After calling conductor Leonard Slatkin back for three encores, the audience began clapping rhythmically like fans at a ballgame and rose for a cheering standing ovation.

"Unbelievable," said piccolo player Jan Gippo as he left the stage of the ultramodern Philharmonie, which sits in the shadow of Cologne's majestic 13th century cathedral. "They were standing and pulsating."

"What a great reception," said E-flat clarinet player Robert Coleman. "When they clap in unison, that's the ultimate."

The orchestra's first performance on its 3 1/2-week European tour was in Frankfurt on Tuesday. From there it went to Nuremburg and Munich, and flew into Cologne on Friday afternoon.

On Sunday, it is making a quick trip out of Germany, to Vienna for a concert there. On Monday, it's back to Germany for performances in five more cities there before heading to the Netherlands, Belgium and England.

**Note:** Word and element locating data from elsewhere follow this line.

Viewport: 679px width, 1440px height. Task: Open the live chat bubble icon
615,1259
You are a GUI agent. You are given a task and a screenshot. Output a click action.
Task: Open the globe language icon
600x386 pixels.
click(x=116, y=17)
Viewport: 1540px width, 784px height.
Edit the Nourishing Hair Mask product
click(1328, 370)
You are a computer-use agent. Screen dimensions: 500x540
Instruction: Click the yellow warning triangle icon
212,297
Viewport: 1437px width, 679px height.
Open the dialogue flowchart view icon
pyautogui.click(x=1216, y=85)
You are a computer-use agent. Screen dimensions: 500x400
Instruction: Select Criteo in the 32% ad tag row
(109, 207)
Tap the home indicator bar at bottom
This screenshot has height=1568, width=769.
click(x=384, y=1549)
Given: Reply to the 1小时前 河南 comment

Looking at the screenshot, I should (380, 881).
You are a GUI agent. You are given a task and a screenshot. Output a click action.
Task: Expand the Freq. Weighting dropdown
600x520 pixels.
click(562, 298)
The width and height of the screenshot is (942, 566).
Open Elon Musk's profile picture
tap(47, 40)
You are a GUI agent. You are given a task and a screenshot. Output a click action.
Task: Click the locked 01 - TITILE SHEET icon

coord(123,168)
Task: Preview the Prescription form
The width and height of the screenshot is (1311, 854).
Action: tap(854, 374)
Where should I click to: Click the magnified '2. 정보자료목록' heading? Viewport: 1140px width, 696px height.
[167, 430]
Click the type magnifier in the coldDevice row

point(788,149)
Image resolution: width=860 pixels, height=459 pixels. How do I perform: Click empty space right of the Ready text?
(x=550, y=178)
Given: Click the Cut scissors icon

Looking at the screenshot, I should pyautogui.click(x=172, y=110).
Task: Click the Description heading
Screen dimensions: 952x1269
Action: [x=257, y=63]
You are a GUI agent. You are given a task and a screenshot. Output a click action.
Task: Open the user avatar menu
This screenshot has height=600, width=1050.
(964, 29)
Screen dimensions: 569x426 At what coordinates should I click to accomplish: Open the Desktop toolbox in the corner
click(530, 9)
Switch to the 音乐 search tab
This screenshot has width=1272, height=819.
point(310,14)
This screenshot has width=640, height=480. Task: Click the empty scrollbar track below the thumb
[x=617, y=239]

Everywhere the orchestra has gone, audiences have been enthusiastic - and not just for the works of European composers. The American composers are holding their own, getting as much and often more applause than that delivered for works by Beethoven and Berlioz and Strauss.

And because the audiences don't often get them from European orchestras, they beam when the Symphony gives them an encore.

One of the more radiant encores is Leonard Bernstein's "Promenade," with its lilting clarinet solo by George Silfies. Listeners light up with smiles when they hear it, and then they cheer.